# Shopping for 55" Plasma



## wbz (Feb 27, 2011)

Looking for a 55" or 60" Plasma and I don't need or desire 3D. I'm looking for best bang for the buck. I'm a happy owner of an older Sharp Aquos 42" LCD that will be moving to another room so it should be an easy upgrade to a Plasma. 
Used to be that Panasonic was king of Plasmas. 
Anyone care to share a list of which ones would be in say the top 3?


----------



## lcaillo (May 2, 2006)

Panasonic for best value overall, IMO.


----------



## Robert Zohn (Aug 13, 2011)

I like Panasonic's new TC-P55ST50 for around $1600. If that's too high take a look at Panasonic's TC-P55UT50 for just under $1,400. 

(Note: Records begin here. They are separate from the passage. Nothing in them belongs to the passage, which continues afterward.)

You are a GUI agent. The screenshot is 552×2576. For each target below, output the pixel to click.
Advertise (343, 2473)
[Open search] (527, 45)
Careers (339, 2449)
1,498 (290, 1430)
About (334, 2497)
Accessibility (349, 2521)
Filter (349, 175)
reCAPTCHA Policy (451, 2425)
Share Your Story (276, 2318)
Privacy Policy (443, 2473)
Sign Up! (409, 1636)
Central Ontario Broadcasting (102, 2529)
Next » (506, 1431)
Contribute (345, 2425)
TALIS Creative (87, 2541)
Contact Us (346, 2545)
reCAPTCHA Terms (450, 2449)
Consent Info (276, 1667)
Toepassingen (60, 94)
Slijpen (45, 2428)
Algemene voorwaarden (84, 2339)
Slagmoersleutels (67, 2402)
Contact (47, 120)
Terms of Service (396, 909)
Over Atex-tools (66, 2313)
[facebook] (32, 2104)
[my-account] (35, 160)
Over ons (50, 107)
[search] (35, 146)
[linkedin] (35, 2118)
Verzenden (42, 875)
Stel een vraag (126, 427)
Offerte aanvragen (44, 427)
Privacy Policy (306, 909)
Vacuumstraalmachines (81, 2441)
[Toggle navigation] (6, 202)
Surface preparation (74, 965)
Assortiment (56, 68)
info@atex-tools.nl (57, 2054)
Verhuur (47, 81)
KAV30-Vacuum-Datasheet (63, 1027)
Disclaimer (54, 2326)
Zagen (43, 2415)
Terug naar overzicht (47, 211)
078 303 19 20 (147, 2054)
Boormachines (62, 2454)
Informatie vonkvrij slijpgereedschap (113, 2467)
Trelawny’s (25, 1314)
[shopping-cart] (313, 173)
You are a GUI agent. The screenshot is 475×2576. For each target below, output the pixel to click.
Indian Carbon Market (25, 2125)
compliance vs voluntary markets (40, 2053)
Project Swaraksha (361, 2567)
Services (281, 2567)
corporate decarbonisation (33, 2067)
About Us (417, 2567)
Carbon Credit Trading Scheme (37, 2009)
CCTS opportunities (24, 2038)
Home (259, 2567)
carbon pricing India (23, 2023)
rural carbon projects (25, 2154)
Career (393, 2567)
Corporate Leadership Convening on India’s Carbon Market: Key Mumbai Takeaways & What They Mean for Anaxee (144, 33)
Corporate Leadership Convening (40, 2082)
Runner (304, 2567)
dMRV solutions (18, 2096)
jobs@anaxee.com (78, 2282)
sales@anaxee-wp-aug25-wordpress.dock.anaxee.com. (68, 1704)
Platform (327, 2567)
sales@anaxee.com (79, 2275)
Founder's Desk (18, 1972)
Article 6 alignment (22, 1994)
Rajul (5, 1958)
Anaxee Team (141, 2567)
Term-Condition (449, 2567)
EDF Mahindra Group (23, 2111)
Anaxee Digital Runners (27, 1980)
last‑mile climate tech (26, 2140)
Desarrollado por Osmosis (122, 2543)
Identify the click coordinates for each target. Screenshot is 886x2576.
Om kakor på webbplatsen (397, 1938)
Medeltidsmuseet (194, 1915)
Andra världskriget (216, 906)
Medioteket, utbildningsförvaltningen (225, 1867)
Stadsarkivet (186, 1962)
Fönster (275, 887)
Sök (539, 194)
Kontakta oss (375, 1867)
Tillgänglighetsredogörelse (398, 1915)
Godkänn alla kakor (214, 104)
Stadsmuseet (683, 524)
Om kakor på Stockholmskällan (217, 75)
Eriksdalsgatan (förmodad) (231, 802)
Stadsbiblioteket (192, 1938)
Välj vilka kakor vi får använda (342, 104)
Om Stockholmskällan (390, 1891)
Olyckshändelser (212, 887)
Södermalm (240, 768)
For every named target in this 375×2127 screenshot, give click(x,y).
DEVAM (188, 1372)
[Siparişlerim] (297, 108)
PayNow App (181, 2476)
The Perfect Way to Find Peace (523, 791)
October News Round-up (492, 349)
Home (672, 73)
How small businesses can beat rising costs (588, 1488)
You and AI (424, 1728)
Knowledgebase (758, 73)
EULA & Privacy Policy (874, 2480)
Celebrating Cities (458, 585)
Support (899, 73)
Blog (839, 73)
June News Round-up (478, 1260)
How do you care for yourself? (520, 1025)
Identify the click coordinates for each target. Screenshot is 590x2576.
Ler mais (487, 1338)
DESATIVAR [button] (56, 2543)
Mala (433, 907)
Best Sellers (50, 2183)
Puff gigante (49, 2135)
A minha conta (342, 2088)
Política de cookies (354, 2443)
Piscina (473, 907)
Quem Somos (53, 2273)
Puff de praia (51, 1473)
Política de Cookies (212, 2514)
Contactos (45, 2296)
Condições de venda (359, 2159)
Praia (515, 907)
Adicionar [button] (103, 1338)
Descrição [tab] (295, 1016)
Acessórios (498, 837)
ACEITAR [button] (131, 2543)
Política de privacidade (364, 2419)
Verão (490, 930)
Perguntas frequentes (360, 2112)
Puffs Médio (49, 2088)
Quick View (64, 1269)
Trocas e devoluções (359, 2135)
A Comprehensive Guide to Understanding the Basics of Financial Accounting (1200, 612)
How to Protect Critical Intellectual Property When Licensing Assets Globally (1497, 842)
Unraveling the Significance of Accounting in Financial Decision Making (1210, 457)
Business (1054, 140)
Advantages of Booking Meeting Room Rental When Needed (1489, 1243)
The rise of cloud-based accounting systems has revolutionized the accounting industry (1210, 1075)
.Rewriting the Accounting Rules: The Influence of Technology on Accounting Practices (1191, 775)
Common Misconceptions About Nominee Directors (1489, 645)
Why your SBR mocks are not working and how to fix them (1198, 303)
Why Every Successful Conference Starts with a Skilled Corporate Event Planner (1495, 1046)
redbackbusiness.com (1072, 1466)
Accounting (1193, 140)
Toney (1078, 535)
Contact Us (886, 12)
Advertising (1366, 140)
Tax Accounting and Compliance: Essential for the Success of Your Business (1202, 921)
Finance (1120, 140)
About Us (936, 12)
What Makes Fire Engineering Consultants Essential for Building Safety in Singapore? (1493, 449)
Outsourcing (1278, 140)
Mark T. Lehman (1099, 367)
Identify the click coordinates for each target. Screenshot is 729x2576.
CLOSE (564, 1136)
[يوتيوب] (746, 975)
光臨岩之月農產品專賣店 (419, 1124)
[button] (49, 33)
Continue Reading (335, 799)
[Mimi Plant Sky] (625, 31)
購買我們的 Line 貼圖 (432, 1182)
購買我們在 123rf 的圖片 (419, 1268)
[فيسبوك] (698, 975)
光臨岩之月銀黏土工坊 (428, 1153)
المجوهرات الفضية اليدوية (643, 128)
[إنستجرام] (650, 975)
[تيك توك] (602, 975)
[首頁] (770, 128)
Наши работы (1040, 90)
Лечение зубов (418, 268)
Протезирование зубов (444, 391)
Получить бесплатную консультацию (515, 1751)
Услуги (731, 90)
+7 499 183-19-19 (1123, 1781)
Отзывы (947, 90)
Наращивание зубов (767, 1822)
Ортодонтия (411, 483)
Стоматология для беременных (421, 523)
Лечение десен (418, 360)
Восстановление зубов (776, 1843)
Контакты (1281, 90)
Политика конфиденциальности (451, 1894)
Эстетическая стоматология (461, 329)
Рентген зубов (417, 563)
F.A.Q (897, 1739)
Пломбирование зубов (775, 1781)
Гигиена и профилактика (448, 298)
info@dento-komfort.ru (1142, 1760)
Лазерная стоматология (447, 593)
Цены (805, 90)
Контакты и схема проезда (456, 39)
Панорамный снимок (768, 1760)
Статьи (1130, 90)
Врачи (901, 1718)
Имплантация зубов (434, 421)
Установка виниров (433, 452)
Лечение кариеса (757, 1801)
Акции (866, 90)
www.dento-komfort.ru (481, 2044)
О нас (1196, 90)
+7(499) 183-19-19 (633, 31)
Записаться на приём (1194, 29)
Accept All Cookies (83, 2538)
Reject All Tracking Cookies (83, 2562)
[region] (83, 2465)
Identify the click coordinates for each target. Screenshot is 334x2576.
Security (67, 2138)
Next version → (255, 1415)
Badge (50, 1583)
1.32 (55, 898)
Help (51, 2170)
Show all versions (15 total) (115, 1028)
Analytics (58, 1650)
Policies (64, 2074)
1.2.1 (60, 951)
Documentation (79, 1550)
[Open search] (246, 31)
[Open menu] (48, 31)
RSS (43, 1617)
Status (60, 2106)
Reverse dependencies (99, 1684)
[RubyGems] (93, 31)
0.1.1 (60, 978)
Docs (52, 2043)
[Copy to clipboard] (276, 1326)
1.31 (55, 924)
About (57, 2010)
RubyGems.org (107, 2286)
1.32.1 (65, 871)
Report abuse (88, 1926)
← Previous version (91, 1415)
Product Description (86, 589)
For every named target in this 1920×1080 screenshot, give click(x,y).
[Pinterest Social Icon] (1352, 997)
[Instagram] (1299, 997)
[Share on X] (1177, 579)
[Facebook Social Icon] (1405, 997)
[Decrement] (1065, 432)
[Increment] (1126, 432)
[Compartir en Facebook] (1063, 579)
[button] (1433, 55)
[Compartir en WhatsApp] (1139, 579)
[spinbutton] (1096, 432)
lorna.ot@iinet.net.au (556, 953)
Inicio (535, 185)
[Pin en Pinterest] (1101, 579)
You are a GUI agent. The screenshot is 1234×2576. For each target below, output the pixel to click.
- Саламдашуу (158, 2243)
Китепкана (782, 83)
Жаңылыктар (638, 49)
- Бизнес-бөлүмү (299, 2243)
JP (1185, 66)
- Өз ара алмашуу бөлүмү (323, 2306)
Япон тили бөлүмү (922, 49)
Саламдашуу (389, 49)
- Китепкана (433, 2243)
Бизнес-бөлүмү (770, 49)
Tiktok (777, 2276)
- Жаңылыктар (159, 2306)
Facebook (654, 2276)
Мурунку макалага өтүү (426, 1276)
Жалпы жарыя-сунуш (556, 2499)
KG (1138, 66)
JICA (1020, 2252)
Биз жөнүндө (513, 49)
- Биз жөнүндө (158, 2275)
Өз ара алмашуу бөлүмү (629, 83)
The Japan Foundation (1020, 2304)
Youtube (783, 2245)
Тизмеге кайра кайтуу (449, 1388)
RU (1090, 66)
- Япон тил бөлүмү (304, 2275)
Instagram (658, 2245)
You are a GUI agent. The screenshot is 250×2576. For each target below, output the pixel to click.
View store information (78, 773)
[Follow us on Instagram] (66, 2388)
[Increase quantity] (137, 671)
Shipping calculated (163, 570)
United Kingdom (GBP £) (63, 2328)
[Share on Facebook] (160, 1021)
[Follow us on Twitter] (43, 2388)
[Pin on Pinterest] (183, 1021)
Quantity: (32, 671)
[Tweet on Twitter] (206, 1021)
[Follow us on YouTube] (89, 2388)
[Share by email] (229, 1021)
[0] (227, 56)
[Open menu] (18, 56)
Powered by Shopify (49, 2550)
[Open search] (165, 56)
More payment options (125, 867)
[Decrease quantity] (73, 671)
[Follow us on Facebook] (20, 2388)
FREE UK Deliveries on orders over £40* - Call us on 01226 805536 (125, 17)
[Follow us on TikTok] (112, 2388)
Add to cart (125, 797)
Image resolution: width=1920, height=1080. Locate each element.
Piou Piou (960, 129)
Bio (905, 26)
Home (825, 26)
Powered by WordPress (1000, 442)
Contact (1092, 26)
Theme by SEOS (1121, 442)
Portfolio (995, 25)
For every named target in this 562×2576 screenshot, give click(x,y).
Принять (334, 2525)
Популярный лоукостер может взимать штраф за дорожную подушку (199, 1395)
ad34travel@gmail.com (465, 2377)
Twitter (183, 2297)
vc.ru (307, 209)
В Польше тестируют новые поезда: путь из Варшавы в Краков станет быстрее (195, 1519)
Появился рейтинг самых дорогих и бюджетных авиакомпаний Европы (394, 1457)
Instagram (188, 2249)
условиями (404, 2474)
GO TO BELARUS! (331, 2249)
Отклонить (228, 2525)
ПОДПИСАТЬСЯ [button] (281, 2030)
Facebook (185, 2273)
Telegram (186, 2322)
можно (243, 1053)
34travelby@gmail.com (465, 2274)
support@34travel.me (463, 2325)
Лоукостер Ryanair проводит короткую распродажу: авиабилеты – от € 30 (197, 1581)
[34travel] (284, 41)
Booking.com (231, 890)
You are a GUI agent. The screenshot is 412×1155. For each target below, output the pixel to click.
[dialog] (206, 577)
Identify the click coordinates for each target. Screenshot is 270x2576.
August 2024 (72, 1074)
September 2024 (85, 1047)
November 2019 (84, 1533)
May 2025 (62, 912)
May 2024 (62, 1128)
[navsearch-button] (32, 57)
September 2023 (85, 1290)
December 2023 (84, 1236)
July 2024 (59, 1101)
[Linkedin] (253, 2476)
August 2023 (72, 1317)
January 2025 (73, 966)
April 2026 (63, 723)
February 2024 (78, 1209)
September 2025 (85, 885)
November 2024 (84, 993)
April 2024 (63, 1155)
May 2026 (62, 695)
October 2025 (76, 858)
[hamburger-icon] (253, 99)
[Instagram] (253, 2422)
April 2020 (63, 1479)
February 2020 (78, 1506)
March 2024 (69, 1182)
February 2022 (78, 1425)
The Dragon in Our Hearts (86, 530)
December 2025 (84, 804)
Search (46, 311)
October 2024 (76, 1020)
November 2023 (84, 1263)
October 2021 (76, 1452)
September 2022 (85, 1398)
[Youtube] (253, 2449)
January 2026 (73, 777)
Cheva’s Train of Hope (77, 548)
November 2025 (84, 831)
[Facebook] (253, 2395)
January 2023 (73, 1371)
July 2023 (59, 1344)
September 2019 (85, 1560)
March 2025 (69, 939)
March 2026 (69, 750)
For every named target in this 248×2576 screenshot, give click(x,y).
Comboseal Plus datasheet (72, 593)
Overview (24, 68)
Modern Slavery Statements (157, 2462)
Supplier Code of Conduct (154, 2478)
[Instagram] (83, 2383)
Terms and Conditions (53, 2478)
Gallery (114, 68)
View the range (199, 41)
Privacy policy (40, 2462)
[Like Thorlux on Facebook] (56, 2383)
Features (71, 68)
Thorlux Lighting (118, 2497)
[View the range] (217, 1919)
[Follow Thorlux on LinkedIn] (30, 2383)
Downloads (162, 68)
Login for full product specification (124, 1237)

All of them are 3D capable, but that's the way all TV manufacturers' are going. 

-Robert


----------



## wbz (Feb 27, 2011)

So I went out to look at the Panny's, with the hope of a deal on a P55TST-30, and got distracted by the LG 60PA6500. Much to my surprise these newer tv's don't have an analog audio out! 
I'm not about to replace my stereo system just to get tv sound so now I guess I have to factor in an external DtoA converter. Has anyone done that and where there any drawbacks? (like clicks, pops, lost synch, etc)


----------